The explosion was silent. A sphere of grey void expanded from the center of the Galleon, consuming wood, metal, and men. The ship didn't burn; it simply ceased to exist. The remaining vessels scattered like leaves in a storm, their pilots screaming in terror as they realized their "holy" magic was useless.

The Inquisitor turned to run, but my sister was faster. She moved like a blur of grey smoke, her obsidian nails catching him across the throat. He fell without a sound.

Aiden looked at the spot where the lead ship had been. He looked at me, and for the first time, I saw it. The love was gone. It was replaced by a cold, naked fear. He took a step back, his hand hovering over the red pendant.

"You've reached the Threshold," he whispered, his voice trembling. "I have to do it. I have to lock it down."

"Don't," I warned, my voice echoing with the power of a thousand warbeasts.

He didn't listen. He smashed the obsidian stone against his palm, intending to trigger the final suppression ward.

But I was no longer the girl who could be suppressed.

I reached out and gripped the air between us. I didn't pull his energy; I pulled the connection itself. The pendant shattered in his hand, the red shards embedding themselves in his skin. He cried out, falling to his knees. The tether was broken. For the first time in my life, I was truly, terrifyingly alone.

My sister walked toward me, the Seeker landing behind her. She looked at the ruined ships, then at the cowering boy, and finally at me. A slow, cruel smile spread across her face.

"Welcome home, Rowen," she said.

She pointed toward the Great Wall. The massive stones were starting to glow with a sickly, internal light. The warbeasts began to howl in unison—a song of triumph.

"The Wall isn't there to keep us out," she said. "It's there to keep the real world from seeing what they've done to the sky. Beyond that wall, the Arcanum has been hiding the truth for a century.
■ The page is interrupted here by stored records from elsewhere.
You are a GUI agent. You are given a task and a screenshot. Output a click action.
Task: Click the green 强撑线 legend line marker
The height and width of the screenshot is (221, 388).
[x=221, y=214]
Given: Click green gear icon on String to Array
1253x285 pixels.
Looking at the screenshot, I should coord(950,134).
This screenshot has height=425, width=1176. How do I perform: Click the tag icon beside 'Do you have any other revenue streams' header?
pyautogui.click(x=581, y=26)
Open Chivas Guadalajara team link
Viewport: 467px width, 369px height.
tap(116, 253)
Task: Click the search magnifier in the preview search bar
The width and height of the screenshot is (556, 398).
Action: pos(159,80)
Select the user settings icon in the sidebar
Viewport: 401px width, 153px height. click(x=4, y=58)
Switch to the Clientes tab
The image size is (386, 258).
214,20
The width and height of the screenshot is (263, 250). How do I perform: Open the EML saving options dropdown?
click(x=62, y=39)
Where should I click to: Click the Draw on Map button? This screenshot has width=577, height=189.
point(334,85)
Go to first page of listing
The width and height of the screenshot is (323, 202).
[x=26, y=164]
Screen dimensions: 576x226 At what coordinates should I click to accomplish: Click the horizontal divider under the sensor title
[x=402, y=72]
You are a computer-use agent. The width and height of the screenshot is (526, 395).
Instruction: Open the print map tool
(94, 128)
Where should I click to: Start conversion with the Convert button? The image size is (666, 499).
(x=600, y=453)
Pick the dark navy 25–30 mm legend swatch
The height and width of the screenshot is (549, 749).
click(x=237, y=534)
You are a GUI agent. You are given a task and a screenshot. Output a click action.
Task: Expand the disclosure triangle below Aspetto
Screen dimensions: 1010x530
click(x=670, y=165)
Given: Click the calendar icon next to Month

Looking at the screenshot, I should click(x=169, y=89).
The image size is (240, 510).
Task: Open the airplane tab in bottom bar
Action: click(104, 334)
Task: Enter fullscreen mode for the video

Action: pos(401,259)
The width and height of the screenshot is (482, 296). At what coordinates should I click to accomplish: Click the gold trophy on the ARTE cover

Do you want to see what happens when the sun finally sets on their empire?"

I looked at Aiden, who was clutching his bleeding hand, looking at me as if I were a stranger. I looked at the ruins of the Academy's finest ship.

"Show me," I said.

As we walked toward the Wall, the earth itself seemed to move to accommodate us. The warbeasts parted like a dark sea. I was no longer a student. I was no longer a victim. I was the storm that was about to break the world.

And as the gates of the Great Wall began to groan open for the first time in a thousand years, I felt the final rule of magic dissolve.

Rule One: All magic comes with a price.

I smiled as I stepped into the darkness beyond. The price had already been paid. And now, I was coming for the change.